If your organization mainly utilizes Apache Spark for data processing, Spline is an excellent tool to consider for data lineage tracking. Spline offers the ability to join lineage across multiple datasets, providing a comprehensive view of how data transformations take place.
One notable advantage of Spline is its compatibility with OpenLineage (currently as POC). This allows you to leverage OpenLineage's ecosystem to combine lineage across environments for visualization.
DBT and Dagster are two powerful data tools that emphasize data-first practices and can significantly contribute to your data lineage efforts.
DBT is a popular data transformation tool that enables data engineers and analysts to model, transform, and organize data in a structured manner. By leveraging DBT's features, you can ensure that your data lineage accurately reflects data transformations and helps maintain data integrity.
On the other hand, Dagster is a data orchestration tool designed to facilitate the development and management of data workflows. With Dagster, you can build robust data pipelines that capture data lineage effectively, making it easier to identify and resolve issues in your data processes.

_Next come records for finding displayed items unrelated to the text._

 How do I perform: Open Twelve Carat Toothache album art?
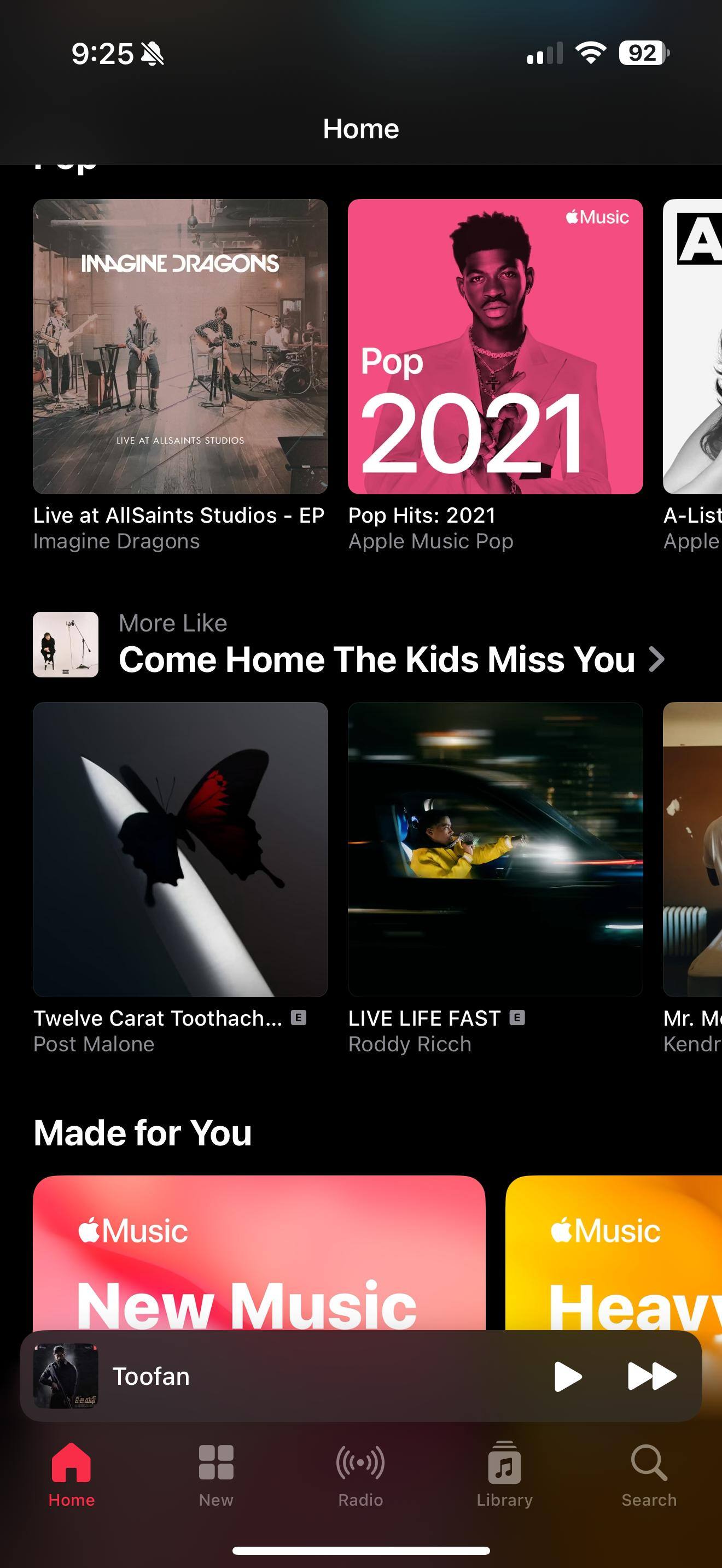[180, 849]
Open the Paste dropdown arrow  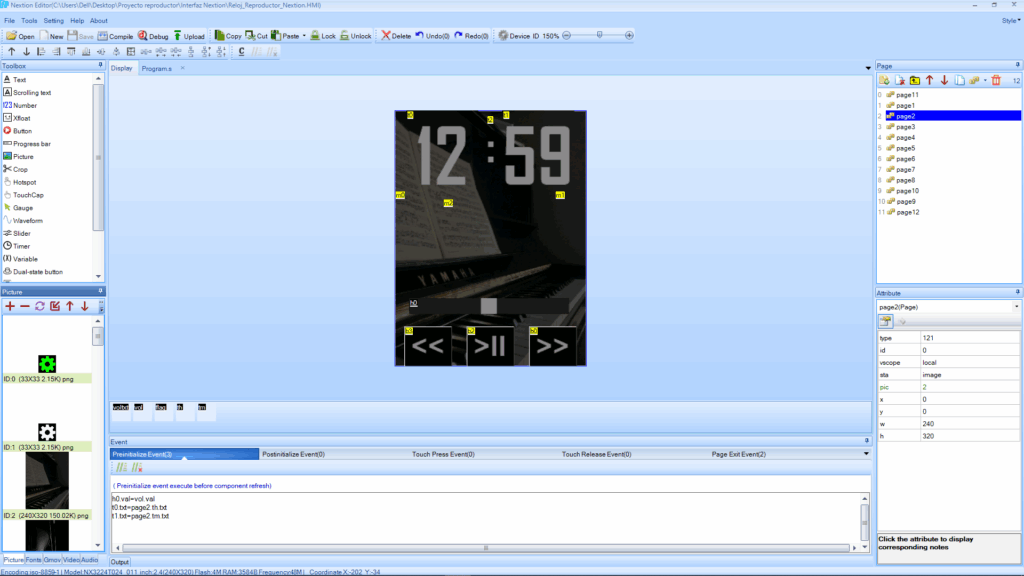[304, 36]
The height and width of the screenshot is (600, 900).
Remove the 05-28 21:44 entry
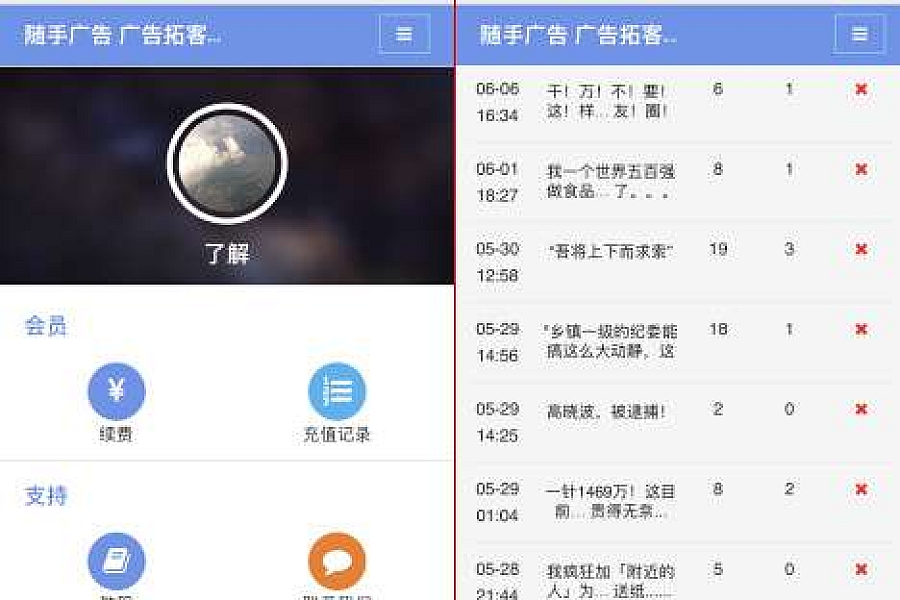[861, 569]
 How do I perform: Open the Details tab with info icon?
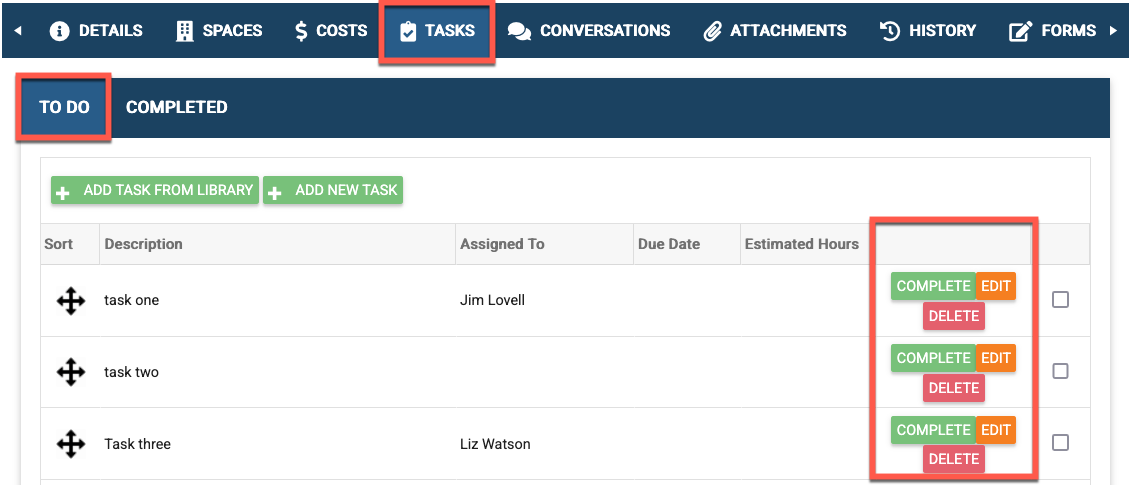click(96, 31)
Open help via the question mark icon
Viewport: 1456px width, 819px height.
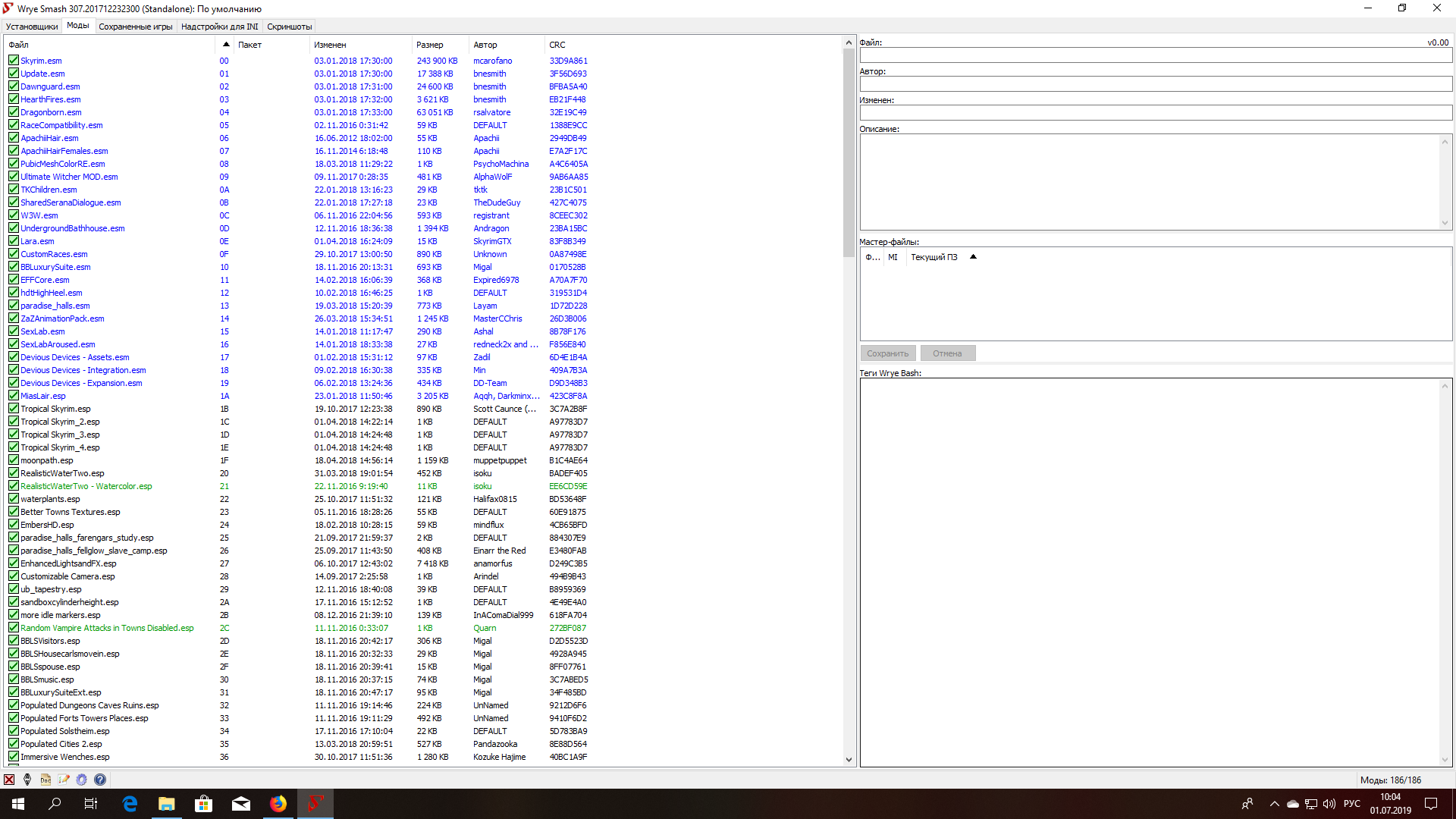pos(100,780)
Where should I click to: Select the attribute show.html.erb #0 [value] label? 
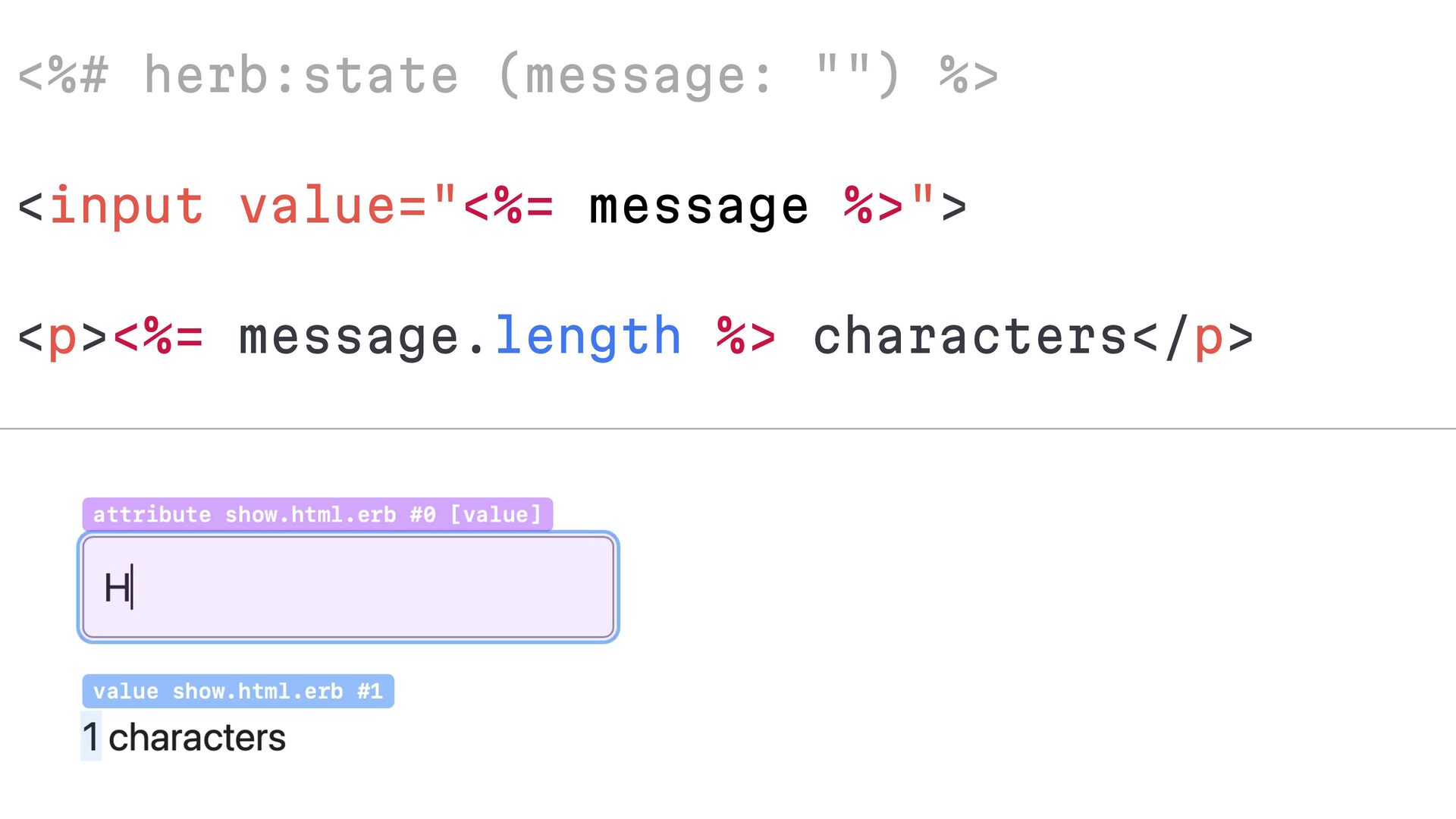[317, 514]
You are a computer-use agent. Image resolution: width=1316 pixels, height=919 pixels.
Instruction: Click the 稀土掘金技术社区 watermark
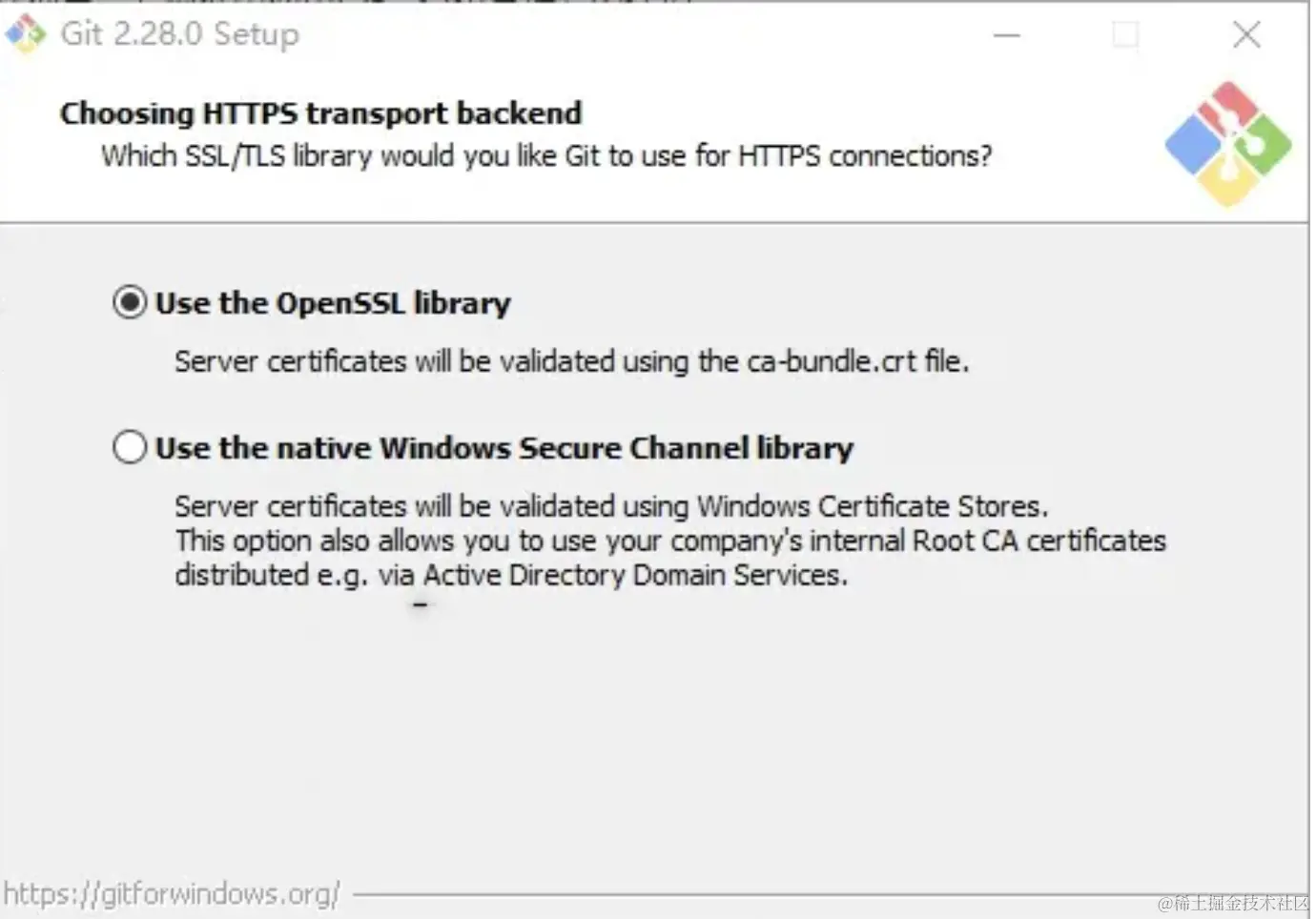(1234, 902)
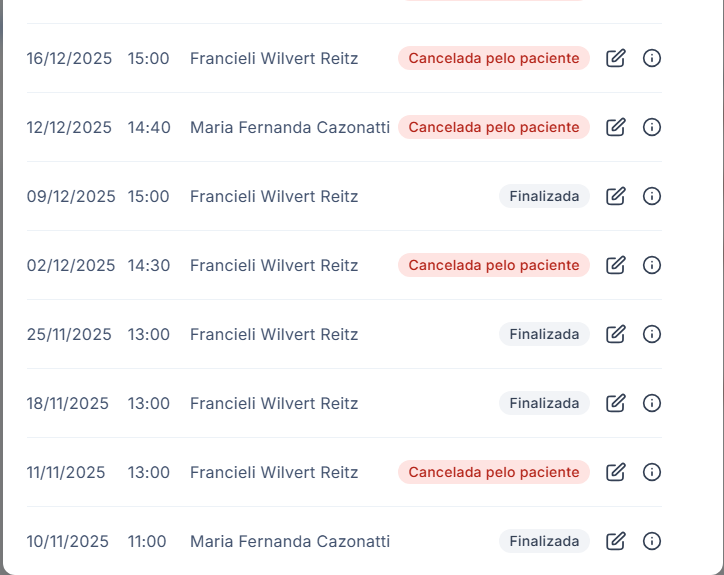Image resolution: width=724 pixels, height=575 pixels.
Task: Edit the 02/12/2025 14:30 appointment
Action: pyautogui.click(x=616, y=265)
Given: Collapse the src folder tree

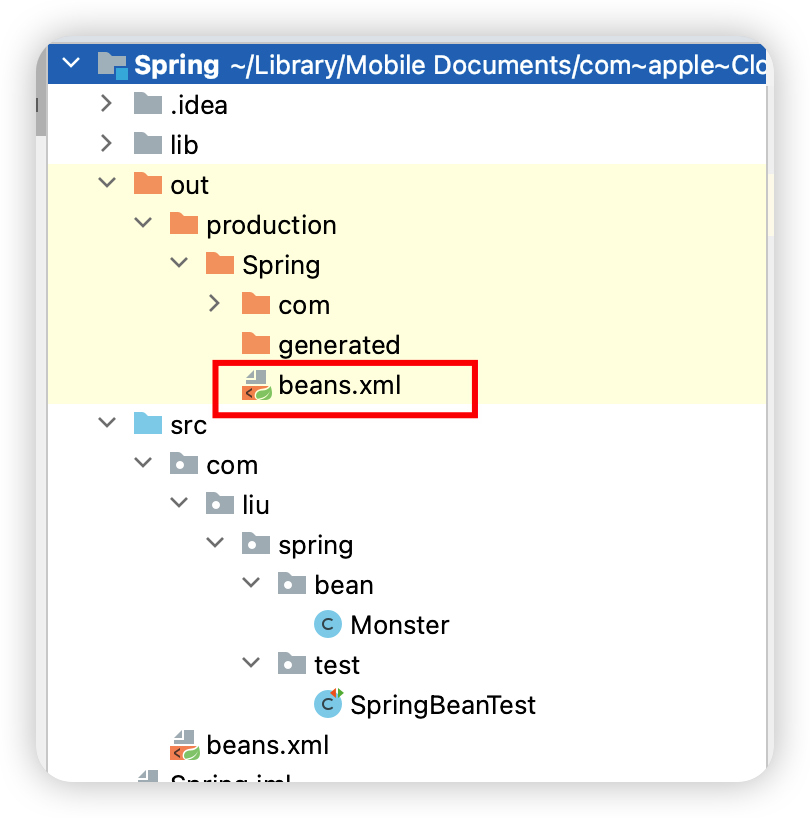Looking at the screenshot, I should tap(107, 422).
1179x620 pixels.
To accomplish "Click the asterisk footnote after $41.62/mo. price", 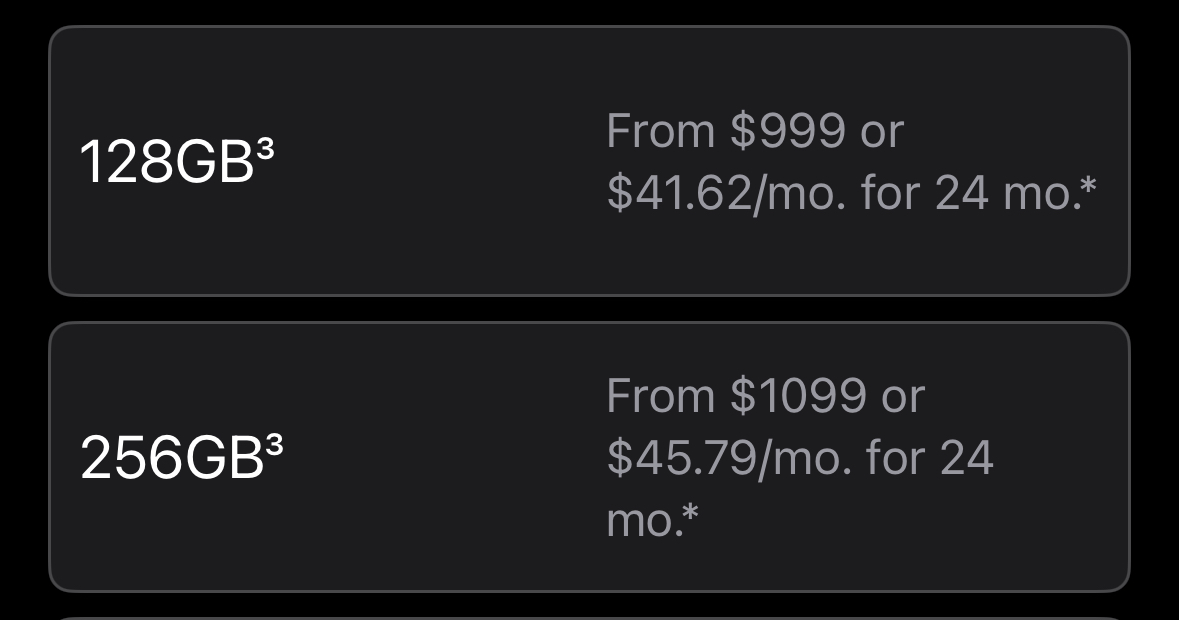I will 1089,186.
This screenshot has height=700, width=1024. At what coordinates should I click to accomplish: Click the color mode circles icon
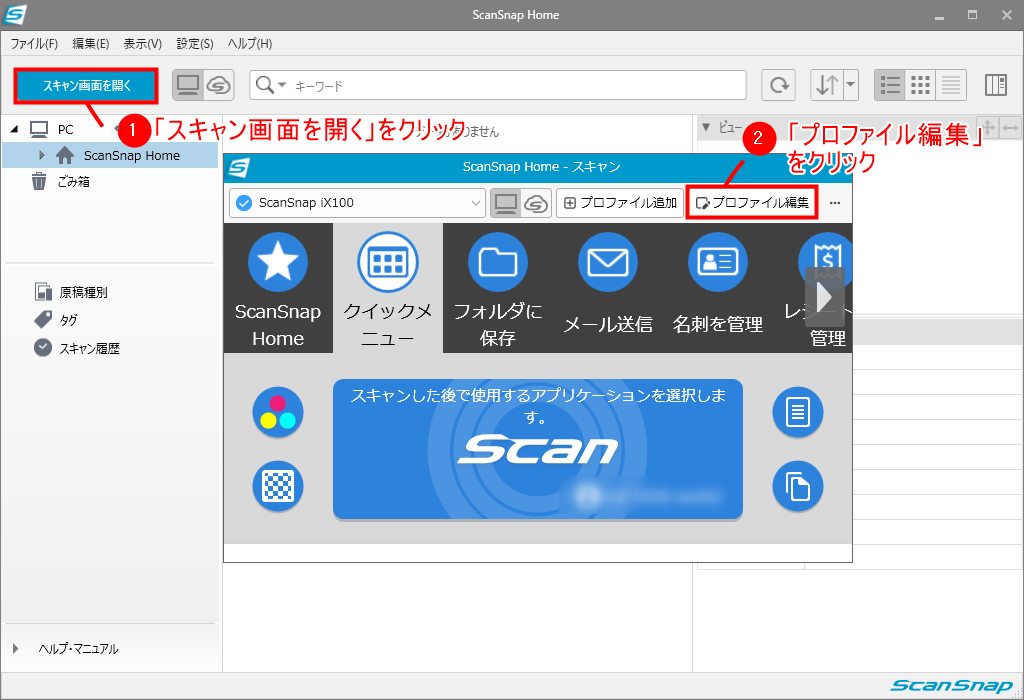pos(277,412)
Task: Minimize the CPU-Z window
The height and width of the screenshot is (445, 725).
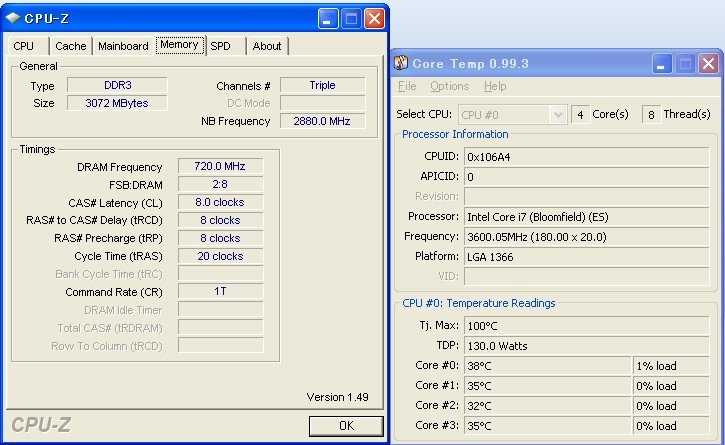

Apache Airflow is a widely used workflow management platform that, while not a strict data lineage tool, supports data lineage indirectly through its connectors and integrations. By utilizing these connectors, you can associate data pipelines with metadata about the data sources, dependencies, and transformations.
While Airflow's data lineage capabilities might not be as sophisticated as some dedicated data lineage tools, it can still play a significant role in providing visibility into your data workflows and their impact on downstream processes.
In conclusion, data lineage is a vital aspect of data quality, providing transparency in data processes and transformations. Building your lineage with best practices in mind, such as automation and the correct level of abstraction, brings a multitude of benefits like improved communication, enhanced data quality, and compliance support.
Powerful tools are available for establishing and maintaining data lineage, offering unified frameworks for metadata management and comprehensive tracking across workflows.
Embracing data lineage and leveraging these tools empowers everyone within the organization to make better decisions, ensure data reliability, and build trust in their data.